Ступени круто спускались вниз. Его уже не вели, его несли на руках. Вот железная дверь. Тяжело дыша, унтеры поставили его на ноги. Один завозился, распахнул ее, другой грубо толкнул Клеточникова в спину.
Дверь захлопнулась, унтеры остались за ней. Видимо, вход сюда запрещен даже тюремщикам из бастиона, чтобы не узнали они, кто и куда забрал от них вечного узника. Клеточников видит, что находится в маленьком круглом крепостном дворике. Дворик — как бы шлюз на его пути к смерти. Один, ночью стоит он на снегу. Крупные звезды сияют на ярком небе. Клеточников давно не видал их. И вдруг он забывает о своих страданиях, о предстоящем вечном заключении. Что еще они с ним могут сделать!
Он смотрит на звезды, может быть, в последний раз в жизни. Бушующий ветер поднимает с земли и осыпает снегом его поседевшие волосы и голую грудь.
Но вот из ворот появилась вторая группа жандармов. И опять двое молодцов поволокли его. Промелькнула стена, черный провал ворот, закоулки, и вдруг он заметил отблеск огоньков на водной глади.
Они были на берегу канала.
«Топить ведут!»
Он инстинктивно дернулся в их руках, крикнул. Огромная лапа в белой перчатке опустилась на лицо, нашарила рот и сдавила его. Левым глазом он все же заметил, что группа ступила на узенький мостик.

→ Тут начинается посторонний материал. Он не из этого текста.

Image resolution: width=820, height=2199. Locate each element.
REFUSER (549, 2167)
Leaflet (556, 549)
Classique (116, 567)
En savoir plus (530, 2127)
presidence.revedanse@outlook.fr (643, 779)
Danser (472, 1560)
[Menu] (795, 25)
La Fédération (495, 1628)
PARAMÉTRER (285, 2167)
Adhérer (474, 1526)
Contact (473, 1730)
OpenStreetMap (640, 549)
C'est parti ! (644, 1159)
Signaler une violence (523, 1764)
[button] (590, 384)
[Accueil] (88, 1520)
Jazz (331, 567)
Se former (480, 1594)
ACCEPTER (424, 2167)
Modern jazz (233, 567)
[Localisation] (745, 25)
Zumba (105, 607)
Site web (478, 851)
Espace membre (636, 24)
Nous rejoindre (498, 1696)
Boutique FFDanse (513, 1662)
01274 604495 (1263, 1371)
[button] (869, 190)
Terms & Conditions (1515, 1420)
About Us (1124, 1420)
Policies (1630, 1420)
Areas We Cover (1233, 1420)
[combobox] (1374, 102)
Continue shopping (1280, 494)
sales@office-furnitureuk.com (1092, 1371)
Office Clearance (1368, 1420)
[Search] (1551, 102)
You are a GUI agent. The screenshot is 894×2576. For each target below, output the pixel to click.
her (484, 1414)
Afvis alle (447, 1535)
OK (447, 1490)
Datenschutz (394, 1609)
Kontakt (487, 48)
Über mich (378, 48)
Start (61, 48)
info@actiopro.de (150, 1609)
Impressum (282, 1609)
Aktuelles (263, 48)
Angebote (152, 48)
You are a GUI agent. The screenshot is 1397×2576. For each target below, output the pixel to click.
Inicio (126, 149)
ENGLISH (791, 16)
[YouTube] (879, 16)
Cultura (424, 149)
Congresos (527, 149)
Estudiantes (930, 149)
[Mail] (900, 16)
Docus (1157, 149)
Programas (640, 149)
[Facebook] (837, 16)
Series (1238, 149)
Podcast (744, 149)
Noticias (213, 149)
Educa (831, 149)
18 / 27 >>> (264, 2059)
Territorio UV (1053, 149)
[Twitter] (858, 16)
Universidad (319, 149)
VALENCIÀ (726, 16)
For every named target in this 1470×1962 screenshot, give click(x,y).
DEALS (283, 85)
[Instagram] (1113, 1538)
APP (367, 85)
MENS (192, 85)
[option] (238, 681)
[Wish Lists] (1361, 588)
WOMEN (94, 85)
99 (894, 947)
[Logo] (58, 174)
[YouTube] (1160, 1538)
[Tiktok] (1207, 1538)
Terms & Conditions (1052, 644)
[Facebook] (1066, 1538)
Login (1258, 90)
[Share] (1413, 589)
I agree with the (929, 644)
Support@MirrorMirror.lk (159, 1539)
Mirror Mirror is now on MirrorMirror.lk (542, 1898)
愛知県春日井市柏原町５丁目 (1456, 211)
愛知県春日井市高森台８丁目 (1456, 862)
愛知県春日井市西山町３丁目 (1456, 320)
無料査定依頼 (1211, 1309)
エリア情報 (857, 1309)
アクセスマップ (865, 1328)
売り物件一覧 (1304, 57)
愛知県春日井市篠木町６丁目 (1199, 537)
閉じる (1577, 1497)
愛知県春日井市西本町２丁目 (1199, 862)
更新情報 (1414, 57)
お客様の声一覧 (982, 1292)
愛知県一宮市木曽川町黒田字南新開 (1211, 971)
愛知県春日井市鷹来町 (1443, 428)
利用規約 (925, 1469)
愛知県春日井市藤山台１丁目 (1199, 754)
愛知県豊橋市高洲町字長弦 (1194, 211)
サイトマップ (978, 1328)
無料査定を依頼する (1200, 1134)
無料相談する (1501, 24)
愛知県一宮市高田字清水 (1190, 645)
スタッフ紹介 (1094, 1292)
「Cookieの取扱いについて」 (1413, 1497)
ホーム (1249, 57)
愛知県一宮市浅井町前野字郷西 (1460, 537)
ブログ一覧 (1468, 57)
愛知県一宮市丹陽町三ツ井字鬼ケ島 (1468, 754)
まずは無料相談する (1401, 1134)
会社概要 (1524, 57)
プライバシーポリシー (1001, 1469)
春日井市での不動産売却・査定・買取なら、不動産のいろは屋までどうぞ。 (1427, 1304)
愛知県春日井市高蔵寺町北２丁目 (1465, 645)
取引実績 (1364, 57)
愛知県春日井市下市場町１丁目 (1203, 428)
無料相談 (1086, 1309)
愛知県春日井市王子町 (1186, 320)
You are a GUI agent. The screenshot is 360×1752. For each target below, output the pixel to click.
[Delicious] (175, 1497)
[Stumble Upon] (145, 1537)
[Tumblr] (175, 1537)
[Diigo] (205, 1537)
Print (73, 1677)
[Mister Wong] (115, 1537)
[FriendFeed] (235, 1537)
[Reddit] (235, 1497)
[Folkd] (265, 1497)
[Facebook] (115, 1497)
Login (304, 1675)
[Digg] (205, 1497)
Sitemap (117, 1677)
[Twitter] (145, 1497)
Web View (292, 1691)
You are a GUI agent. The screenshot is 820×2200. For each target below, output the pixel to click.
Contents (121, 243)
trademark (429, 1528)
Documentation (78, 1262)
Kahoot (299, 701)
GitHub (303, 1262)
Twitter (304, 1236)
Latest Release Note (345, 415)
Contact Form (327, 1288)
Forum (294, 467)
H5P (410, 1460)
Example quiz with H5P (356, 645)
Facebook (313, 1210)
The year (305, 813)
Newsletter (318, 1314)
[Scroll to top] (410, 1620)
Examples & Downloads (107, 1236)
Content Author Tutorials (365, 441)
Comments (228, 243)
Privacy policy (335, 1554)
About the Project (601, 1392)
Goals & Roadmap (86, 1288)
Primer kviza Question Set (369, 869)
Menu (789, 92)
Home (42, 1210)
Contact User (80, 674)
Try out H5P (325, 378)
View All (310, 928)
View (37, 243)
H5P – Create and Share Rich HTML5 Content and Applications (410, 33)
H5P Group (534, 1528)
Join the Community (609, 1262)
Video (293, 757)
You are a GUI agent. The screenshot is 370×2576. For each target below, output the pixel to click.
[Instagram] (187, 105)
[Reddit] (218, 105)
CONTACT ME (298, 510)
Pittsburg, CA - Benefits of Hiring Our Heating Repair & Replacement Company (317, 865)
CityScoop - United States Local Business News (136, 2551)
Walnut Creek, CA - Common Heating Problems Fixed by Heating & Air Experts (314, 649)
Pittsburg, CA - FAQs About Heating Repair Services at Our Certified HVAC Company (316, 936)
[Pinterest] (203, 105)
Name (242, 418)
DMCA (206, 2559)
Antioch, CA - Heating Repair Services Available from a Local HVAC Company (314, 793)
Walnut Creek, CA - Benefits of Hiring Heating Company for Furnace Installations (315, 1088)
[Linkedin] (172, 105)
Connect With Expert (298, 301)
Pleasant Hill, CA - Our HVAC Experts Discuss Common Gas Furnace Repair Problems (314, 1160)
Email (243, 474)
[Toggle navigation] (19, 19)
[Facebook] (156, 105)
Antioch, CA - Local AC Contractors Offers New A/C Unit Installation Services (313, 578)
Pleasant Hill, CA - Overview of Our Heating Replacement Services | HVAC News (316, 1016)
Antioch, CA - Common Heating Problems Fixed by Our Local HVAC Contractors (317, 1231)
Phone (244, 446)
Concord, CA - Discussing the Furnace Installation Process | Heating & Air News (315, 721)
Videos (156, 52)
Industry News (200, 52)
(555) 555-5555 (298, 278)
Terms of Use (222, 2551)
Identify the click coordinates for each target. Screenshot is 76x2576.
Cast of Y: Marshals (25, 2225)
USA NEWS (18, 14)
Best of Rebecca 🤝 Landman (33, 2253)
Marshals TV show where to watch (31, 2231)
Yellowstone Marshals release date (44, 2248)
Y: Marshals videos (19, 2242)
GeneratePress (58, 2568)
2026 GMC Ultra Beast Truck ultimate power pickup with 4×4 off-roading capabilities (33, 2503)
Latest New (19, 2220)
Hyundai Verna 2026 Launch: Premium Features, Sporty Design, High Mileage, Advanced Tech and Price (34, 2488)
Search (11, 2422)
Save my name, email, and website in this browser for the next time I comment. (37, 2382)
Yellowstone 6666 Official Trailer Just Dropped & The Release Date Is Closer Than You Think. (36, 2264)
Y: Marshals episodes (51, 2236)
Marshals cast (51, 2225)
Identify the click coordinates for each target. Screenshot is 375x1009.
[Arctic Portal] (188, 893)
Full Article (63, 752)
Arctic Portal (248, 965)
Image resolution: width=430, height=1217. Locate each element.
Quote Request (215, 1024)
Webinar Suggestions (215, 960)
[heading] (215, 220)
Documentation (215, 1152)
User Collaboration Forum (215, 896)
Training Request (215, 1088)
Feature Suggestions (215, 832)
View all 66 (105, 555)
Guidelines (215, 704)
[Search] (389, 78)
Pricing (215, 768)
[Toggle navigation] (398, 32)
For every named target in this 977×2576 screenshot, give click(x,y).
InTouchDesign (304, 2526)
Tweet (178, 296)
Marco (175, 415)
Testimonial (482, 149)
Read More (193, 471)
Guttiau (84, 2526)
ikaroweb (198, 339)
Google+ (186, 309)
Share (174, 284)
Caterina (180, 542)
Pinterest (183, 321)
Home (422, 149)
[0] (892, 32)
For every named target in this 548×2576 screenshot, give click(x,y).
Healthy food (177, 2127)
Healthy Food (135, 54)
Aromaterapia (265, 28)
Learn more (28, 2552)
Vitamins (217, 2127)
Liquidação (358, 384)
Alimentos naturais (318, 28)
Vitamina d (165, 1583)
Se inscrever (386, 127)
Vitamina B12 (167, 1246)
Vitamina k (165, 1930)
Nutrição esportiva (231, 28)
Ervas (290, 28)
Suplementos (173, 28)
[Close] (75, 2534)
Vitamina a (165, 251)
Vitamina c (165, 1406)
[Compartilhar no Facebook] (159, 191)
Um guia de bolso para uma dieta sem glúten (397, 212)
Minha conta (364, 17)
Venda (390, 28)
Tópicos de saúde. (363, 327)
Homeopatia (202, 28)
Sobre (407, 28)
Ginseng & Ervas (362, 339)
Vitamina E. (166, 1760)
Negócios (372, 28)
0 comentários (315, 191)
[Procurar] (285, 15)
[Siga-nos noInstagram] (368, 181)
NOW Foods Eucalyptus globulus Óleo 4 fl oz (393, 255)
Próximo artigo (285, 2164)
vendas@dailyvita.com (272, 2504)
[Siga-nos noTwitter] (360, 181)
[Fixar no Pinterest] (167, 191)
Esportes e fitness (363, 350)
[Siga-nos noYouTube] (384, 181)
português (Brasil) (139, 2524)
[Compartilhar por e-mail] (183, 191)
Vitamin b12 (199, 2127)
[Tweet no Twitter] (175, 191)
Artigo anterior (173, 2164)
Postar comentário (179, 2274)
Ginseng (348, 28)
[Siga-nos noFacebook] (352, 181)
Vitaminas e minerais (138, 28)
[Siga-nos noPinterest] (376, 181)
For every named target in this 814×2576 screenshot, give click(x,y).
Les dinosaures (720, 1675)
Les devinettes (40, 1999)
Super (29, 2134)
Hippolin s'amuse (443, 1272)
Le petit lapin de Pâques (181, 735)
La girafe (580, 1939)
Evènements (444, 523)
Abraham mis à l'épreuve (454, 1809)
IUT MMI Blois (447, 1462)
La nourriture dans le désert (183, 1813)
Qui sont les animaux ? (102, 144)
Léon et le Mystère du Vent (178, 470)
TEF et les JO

Значит, не топить? Но тогда куда же?
На другом берегу его отпустили. Николай Васильевич увидел невысокое здание и только теперь догадался, куда его вели. Словно подтверждая догадку, сбоку донесся знакомый голос. Это кричал кириловский волкодав, жандармский штабс-капитан Соколов, по прозвищу «Ирод».
— Сюда тащи, в эти двери!
В Третьем отделении уже давно поговаривали, что Соколов назначен смотрителем самой секретной темницы государства — Алексеевского равелина. Видно, это было правдой.
— Сюда, говорю! — снова заорал Соколов, и двери распахнулись будто сами собой. — Кого это? А, старый знакомый пожаловал в гости!
Однако тут же Соколов заметил, что Клеточников не слушает его. В последний раз узник глядел на звезды.
Что-то, видно, дрогнуло в сердце жандарма.
— Погоди минуту, — приказал он караулу. И, будто оправдываясь, зло прибавил: — Ить я тоже христианин.
Через минуту Клеточникова внесли в узкий и длинный коридор. В конце его тускло мигали две маленькие лампочки. Заключенного протащили мимо нескольких дверей, потом куда-то втолкнули и разом отступили в стороны.
Он огляделся. Здесь все выглядело гораздо уютнее, чем в Трубецком бастионе: деревянная кровать, деревянный столик, стул, изразцовая печка. Большое окно. Так вот он каков, зловещий Алексеевский равелин, самое страшное место в крепости! Ничего ужасного, все выглядит обычно.